Apache Ambari Issues

Troubleshoot Apache Ambari issues for Big Data Service clusters.

Ambari Showing Already Removed DataNode as Dead in HDFS Summary and Host Level Health Alarm Opened, Causing LCM Operations to Fail

Troubleshoot a removed DataNode causing LCM operations failure in Ambari for a Big Data Service cluster.

After decommissioning and deleting a DataNode on a host manually, Ambari shows a critical alert with the message, DataNode Health Summary [live='x' stale='0' dead='1']. Because of the host level alarm, it's considered as unhealthy and causes LCM operations failure.

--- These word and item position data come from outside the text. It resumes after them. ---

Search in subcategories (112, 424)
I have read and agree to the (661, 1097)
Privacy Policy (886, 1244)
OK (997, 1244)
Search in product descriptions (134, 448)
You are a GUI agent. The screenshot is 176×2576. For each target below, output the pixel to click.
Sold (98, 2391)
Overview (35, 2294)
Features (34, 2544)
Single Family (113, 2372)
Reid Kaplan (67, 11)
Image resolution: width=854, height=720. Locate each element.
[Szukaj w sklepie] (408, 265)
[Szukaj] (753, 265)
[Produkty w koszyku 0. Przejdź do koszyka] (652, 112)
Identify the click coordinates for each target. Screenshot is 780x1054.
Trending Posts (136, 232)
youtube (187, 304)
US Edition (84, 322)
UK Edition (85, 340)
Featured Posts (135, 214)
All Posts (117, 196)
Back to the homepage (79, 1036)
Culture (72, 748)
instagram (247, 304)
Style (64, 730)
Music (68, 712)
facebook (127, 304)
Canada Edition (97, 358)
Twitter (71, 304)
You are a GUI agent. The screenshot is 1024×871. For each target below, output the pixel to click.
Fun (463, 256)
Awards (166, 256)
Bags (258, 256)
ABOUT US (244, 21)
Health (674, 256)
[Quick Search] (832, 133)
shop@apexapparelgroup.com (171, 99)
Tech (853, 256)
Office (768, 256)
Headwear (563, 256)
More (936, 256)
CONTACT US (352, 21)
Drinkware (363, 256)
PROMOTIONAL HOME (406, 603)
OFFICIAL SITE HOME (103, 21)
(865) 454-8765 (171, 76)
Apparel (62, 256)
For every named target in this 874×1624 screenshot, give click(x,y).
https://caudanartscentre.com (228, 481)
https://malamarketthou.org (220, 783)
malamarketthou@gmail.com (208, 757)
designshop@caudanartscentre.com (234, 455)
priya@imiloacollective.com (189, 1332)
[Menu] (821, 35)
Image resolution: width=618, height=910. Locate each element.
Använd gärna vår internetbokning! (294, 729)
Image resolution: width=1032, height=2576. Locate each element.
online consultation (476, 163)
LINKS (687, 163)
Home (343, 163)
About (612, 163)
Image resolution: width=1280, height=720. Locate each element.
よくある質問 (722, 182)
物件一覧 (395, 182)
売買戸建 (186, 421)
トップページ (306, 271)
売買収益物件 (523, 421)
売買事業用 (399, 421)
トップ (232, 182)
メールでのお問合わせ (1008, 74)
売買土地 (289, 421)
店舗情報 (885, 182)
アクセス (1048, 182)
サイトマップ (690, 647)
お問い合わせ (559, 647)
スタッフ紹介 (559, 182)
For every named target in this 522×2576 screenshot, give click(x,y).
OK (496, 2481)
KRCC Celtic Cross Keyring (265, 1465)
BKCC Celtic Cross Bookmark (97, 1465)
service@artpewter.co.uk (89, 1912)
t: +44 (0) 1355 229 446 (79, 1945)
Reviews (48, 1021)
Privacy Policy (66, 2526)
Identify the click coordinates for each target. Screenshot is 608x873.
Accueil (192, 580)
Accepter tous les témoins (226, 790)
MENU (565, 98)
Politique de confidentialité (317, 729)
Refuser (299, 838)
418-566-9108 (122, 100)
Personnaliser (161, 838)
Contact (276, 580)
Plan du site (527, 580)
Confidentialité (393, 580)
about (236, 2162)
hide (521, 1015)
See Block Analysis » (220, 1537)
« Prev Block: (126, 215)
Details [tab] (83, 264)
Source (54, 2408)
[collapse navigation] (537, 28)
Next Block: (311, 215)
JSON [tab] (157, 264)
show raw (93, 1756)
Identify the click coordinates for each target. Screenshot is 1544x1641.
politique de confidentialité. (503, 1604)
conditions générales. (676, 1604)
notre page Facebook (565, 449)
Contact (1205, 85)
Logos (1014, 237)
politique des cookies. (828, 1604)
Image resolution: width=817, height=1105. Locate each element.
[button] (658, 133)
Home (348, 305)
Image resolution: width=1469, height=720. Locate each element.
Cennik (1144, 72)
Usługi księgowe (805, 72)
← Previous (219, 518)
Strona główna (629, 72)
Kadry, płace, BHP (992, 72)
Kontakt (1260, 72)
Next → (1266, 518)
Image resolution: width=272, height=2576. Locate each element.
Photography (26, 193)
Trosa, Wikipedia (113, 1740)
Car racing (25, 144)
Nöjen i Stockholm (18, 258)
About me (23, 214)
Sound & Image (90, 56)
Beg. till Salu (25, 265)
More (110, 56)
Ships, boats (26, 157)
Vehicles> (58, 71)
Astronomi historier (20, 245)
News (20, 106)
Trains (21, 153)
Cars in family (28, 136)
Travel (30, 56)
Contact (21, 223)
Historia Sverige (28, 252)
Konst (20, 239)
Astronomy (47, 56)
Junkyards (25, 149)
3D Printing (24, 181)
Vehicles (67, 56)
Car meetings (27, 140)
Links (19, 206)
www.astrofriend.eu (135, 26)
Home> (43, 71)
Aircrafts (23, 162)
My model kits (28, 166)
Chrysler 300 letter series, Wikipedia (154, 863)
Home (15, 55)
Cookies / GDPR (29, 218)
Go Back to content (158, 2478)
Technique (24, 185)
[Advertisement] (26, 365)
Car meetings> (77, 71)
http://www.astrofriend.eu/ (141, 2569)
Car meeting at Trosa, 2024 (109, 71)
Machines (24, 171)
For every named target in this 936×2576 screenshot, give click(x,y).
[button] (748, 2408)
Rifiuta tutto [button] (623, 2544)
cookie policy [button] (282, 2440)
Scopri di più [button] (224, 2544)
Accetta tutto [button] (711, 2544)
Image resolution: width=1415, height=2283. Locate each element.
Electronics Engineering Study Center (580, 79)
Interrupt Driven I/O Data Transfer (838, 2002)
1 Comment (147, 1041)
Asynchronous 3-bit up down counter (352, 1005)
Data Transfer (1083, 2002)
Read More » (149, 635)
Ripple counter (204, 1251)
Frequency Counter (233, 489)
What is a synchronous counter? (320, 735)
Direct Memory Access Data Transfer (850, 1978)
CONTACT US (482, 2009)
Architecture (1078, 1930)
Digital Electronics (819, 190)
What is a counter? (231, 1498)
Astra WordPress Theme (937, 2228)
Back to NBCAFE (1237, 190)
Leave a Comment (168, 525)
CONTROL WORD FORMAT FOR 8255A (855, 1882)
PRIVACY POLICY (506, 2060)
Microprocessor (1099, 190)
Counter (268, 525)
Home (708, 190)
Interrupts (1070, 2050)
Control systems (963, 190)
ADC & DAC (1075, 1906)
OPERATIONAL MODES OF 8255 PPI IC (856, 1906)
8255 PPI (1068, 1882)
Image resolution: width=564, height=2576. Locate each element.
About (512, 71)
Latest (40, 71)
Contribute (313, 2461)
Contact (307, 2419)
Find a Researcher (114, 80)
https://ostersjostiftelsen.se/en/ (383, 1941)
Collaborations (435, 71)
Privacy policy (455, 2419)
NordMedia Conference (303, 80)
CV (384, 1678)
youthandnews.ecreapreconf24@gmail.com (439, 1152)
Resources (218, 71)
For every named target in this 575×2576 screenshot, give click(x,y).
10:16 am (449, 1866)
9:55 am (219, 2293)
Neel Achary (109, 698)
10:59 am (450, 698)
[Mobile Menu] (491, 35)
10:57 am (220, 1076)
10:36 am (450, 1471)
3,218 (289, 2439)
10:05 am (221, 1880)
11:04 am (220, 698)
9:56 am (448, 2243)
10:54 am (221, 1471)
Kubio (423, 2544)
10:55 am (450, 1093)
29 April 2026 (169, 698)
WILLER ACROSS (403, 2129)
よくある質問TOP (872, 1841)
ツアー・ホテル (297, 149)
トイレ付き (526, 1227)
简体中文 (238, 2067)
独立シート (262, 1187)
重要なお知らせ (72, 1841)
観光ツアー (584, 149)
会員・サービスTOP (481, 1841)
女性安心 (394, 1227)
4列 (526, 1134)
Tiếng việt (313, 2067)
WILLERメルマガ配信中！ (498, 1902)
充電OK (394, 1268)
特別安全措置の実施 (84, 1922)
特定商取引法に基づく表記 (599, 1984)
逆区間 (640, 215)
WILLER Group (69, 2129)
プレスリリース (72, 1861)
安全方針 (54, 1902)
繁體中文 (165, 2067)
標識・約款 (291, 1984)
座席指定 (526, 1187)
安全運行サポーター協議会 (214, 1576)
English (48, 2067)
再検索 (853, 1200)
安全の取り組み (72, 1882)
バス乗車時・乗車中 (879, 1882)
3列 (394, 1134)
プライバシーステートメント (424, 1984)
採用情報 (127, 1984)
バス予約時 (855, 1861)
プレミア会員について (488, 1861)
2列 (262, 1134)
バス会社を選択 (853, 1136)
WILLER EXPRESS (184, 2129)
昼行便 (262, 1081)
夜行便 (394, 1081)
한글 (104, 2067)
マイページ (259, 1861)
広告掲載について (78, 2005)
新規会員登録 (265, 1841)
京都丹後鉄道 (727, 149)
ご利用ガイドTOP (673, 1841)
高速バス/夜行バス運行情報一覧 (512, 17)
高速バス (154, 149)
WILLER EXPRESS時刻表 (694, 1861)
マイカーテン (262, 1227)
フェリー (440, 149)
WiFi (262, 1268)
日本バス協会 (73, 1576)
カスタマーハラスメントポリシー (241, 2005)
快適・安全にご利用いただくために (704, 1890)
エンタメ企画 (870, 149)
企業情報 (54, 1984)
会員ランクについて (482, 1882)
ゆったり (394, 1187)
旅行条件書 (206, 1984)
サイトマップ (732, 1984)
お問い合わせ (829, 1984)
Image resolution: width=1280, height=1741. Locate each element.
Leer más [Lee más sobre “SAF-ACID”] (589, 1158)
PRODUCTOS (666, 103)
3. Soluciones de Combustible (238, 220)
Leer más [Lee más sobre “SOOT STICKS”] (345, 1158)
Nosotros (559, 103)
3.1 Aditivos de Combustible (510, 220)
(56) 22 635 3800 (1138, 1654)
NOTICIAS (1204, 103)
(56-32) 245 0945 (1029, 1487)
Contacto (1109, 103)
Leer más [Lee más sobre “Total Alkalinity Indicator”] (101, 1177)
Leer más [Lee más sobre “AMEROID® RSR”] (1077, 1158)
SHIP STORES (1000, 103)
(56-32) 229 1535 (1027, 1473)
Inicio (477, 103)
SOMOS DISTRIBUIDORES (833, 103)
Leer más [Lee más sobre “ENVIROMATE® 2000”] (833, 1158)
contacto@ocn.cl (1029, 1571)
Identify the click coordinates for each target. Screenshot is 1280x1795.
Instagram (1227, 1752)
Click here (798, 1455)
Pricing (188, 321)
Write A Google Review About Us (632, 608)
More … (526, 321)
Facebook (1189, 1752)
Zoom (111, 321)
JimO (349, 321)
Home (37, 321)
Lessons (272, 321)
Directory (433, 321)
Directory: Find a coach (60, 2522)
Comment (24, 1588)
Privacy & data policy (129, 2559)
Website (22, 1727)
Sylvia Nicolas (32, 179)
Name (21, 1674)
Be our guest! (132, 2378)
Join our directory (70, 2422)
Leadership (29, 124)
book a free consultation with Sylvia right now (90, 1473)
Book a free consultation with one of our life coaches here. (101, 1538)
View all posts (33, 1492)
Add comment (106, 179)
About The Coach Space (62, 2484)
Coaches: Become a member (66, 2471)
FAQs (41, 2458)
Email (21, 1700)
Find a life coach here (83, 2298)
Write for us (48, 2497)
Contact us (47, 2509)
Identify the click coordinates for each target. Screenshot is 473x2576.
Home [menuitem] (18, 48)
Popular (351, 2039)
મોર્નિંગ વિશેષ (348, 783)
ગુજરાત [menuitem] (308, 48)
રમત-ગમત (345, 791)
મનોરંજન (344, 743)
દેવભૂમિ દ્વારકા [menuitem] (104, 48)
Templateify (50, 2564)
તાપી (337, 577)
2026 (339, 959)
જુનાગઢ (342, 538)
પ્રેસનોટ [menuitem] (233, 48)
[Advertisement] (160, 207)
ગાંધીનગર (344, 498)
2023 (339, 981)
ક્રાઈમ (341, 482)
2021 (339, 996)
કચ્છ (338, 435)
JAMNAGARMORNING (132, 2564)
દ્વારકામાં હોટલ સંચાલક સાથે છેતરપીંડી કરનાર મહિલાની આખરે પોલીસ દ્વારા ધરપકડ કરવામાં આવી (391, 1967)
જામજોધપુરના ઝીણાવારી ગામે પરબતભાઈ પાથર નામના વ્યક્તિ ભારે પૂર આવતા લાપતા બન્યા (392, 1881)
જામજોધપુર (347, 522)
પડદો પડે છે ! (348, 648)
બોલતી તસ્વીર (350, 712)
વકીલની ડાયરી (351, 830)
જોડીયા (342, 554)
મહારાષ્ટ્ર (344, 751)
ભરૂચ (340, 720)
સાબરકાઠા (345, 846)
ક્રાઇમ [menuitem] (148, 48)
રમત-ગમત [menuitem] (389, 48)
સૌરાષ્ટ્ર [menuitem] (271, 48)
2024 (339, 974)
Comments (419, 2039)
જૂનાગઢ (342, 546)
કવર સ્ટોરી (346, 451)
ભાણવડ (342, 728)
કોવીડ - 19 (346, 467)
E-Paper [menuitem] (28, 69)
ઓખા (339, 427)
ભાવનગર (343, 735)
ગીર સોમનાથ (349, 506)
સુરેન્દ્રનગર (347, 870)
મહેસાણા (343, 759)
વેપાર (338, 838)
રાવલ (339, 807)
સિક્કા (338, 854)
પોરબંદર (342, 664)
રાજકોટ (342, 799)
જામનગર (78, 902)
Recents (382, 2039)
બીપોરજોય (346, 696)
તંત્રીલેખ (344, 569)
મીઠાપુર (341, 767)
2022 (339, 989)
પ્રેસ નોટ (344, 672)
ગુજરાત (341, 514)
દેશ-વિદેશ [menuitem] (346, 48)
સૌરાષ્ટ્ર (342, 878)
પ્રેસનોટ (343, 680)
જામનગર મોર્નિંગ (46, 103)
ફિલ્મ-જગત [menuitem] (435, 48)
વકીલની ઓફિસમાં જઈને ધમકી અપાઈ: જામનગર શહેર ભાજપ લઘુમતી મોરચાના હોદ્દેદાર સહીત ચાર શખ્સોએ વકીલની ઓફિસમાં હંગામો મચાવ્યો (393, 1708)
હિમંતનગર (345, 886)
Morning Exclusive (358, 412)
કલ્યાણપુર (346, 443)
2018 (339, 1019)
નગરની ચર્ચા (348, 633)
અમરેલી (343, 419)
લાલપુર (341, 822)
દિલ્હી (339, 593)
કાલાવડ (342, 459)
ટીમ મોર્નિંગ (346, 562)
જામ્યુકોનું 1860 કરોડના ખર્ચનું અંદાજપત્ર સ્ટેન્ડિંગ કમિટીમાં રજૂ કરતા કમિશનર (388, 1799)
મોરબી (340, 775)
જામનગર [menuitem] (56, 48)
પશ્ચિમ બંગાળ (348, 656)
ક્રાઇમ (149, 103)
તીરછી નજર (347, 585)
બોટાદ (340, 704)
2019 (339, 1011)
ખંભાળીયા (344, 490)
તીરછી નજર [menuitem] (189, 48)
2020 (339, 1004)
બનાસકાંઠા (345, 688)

NameNode doesn't clean up the dead DataNode by itself. Cleanup the Dead node manually:

  1. Restart NameNodes to clear up the Dead DataNode:
    1. Access Apache Ambari.
    2. From the side toolbar, under Services select HDFS.
    3. Summary tab, select NameNode.
  2. For the name node, select the ... icon under Action, and then select Restart.
    Note

    If the cluster is an HA cluster, complete the previous steps for each Name Nodes.
  3. Refresh configurations.
    1. Go to the Hosts section and select the affected host.
    2. Select Actions > Selected Hosts > Hosts > Refresh All Configs.